Читаем Ciaphas Cain: Choose Your Enemies полностью

‘It probably would. But if it set this lot on fire we’d go up like kindling.’ Which, on the whole, was a pretty compelling argument for doing it the hard way. And I had to admit, harder was what it was getting. The hedges were getting more and more flesh-like, oozing viscid secretions, and now my whirling blade seemed to be drawing blood rather than sap. The going underfoot was getting harder too, slippery and uneven, and I fought to keep my footing firm as I advanced.

Then, abruptly, I was through, stumbling into the wide glade at the heart of the labyrinth in a spray of blood and viscera, the others hard on my heels. The walls around us had completed their transmogrification, becoming palpitating flesh in their entirety, limned with pulsating veins which formed shapes suggestive of images of staggering depravity. Images which, in many cases, were being enthusiastically enacted by men, women and androgynes of all shapes and sizes. It made the debauches I’d witnessed on Drechia look like a gathering of tech-priests debating a fragment of machine-code.

As I tore my eyes away from the unedifying spectacle in search of an immediate threat, a strange sense of disorientation swept over me.
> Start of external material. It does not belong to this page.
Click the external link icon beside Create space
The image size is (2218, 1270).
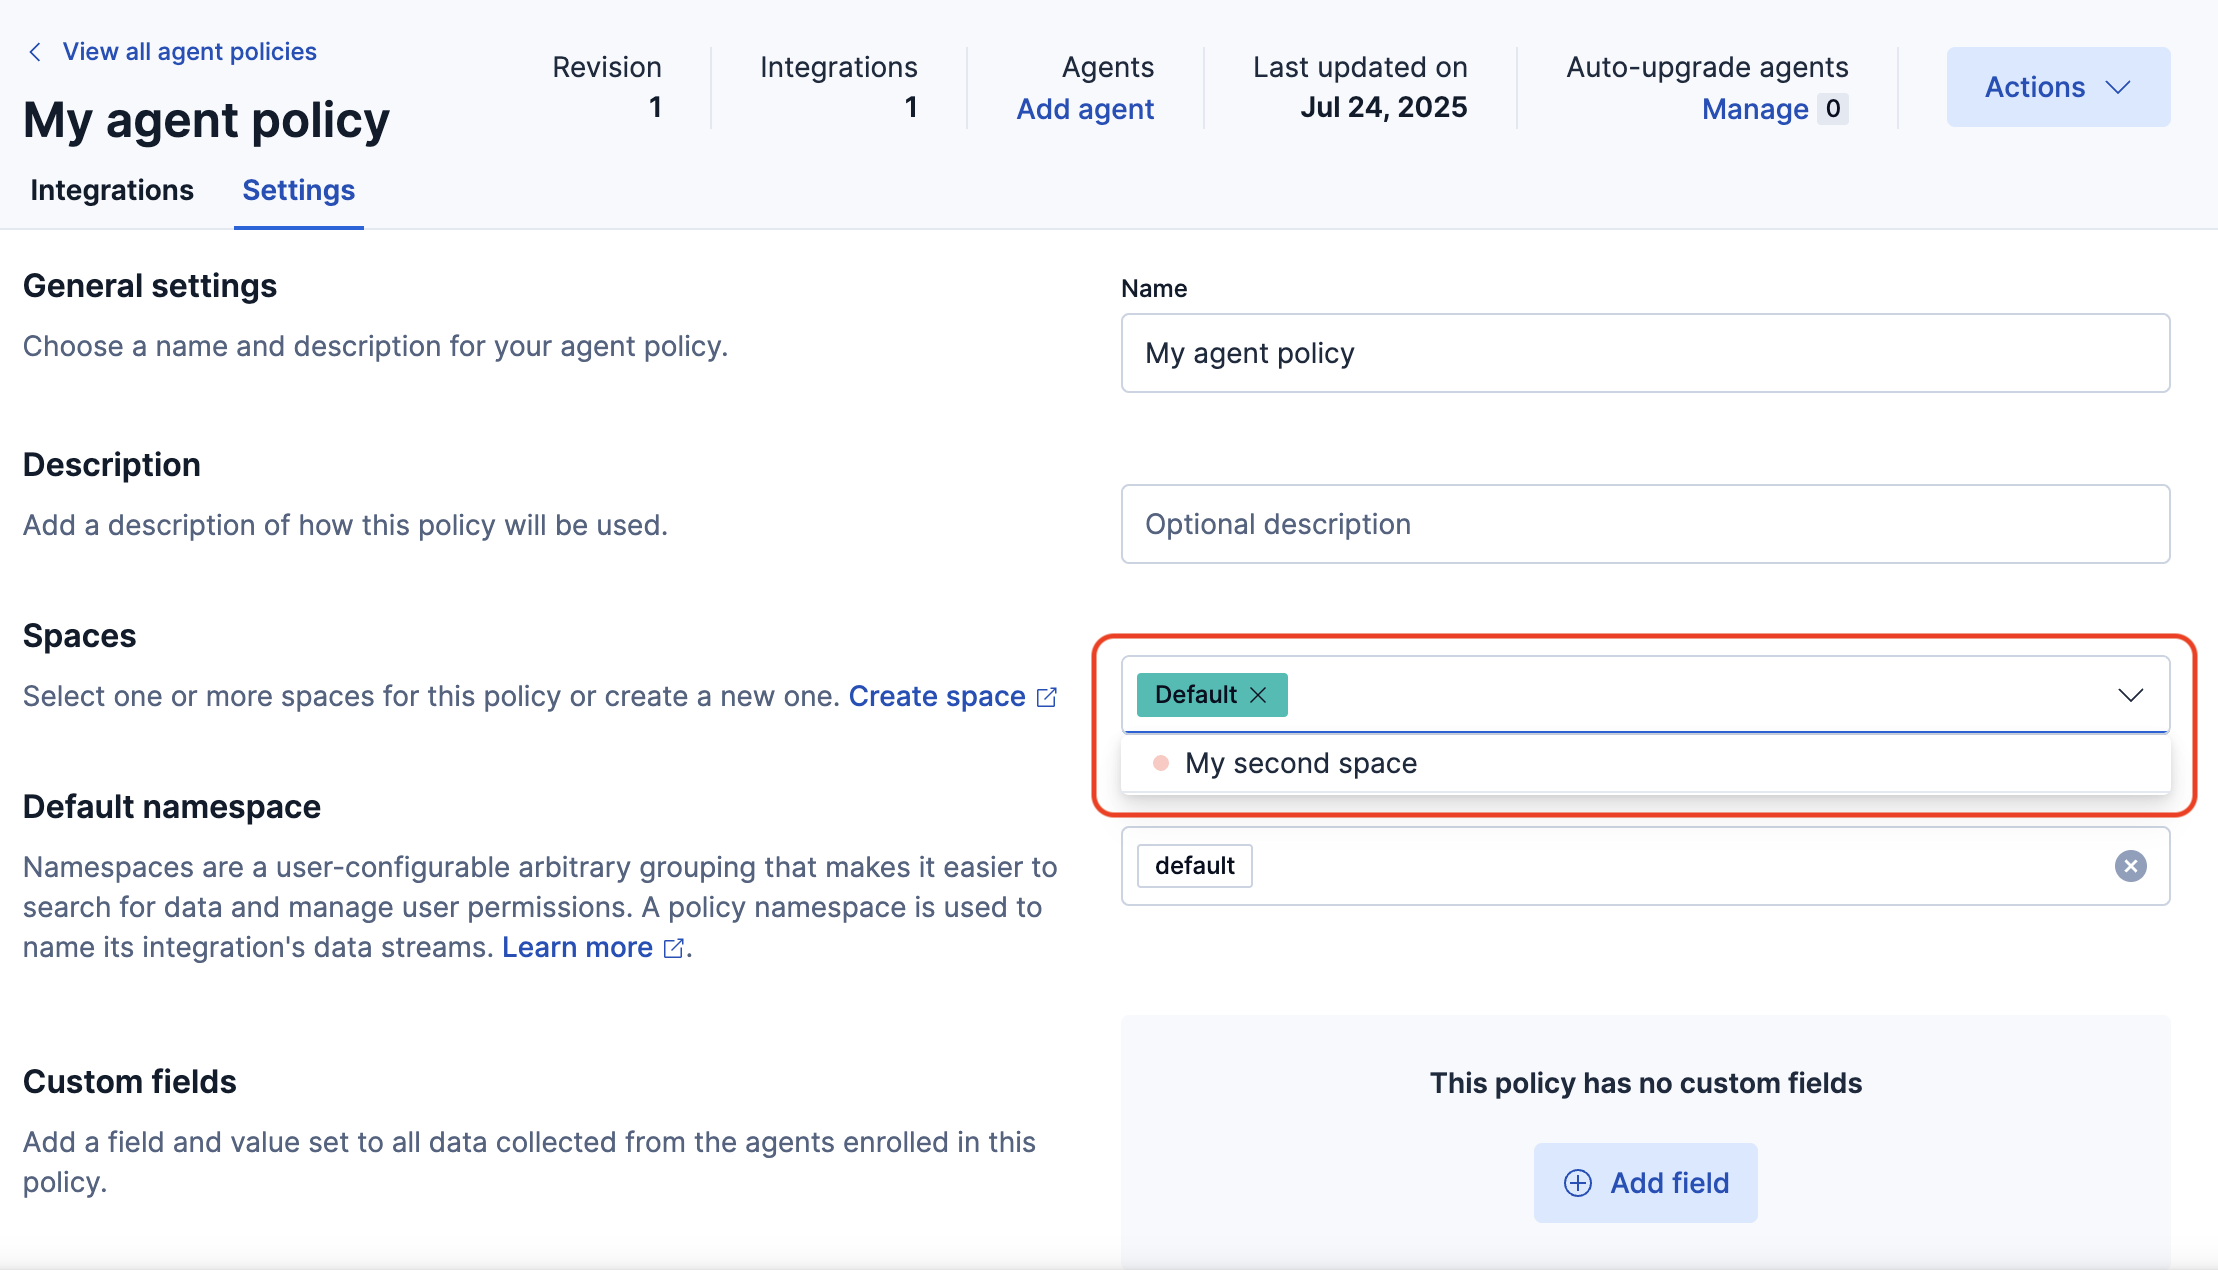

After a moment of puzzlement, I realised that the space into which we’d intruded seemed bigger than it should have been, apparently covering an area larger than the exterior of the maze we’d entered such a short time before.

Like the cavern we’d stumbled into on Drechia, the cultists were arranged about a central altar, at which dimly seen figures muttered and capered with an air of fell purpose.

‘Yanbel.’ Amberley tapped her comm-bead. ‘Send the message.’

‘I’ll try,’ the voice of the tech-priest assured her, ‘but I can’t be sure I’ve broken the encryption on their system. And even if I have, they may not listen.’

‘They’ll listen to this,’ Amberley said, and added a few incomprehensible phrases in the lilting eldar tongue. ‘Transmit that.’

‘Consider it done,’ Yanbel said, and cut the link. I might have wondered what the cryptic exchange was all about, but under the circumstances, as you’ll no doubt appreciate, my attention was elsewhere. I fell naturally into a guard position with my humming chain-blade, and raised my laspistol, searching for a target. Fortunately none of the orgiasts seemed to have much attention to spare for our abrupt arrival, although that was a state of affairs none of us expected to last for much longer, and we formed up in a tight defensive knot.

‘There are the stones, sir,’ Jurgen pointed out helpfully, raising his voice a little to cut through those of the celebrants, which were beginning to mingle into a single, unified chant. I felt the palms of my hands tingling again; this was a sound I’d heard far too recently to be unaware of the implications.

My aide was right. Dozens of the shimmering crystals had been piled up in a heap on a raised dais at the exact centre of the maze, surrounded by writhing, gibbering cultists. They glowed just as brightly as before, their colours shifting and fluctuating in the same manner as the one Amberley had shown me, but something seemed different about them; faint threads of darkness were drifting across them now, like dribbles of ink in water. At first I wondered if I was imagining it, but gradually the blemishes spread, like a fungal infection slowly consuming a rotting ploin.

‘This is bad,’ Vekkman said, raising the obsidian rod. The energy discharges were more visible now, racing up and down it, and I glanced round to make sure that Jurgen was far enough away not to affect whatever it was supposed to do. After all, this was Vekkman’s area of expertise, and our very souls probably depended on it. ‘They’re generating too much warp energy for the null rod to dissipate.’ And, for the first time, he and Amberley exchanged a glance of complete mutual agreement. ‘So we’ll just have to disrupt the summoning the old fashioned way.’ At which point he opened fire with his bolt pistol, targeting the nearest cultist.

‘What?’ I said, more than a little taken aback by this development. The memory of being swarmed by the cultists on Drechia was still vivid, and provoking these ones into attacking us seemed unwise in the extreme.

Vekkman looked at me, his eyes cold even for an inquisitor.

‘They’re opening a pathway for a daemon. One that makes the last specimen you encountered seem like a gyrinx kitten. Our only chance of saving this world from damnation is to stem the flow of energy from their corrupted souls before it’s too late.’

‘What he said,’ Amberley agreed, opening up with the storm bolter in the forearm of her suit. The two inquisitors began to advance behind a barrage of bolts, felling cultists all around them as they went.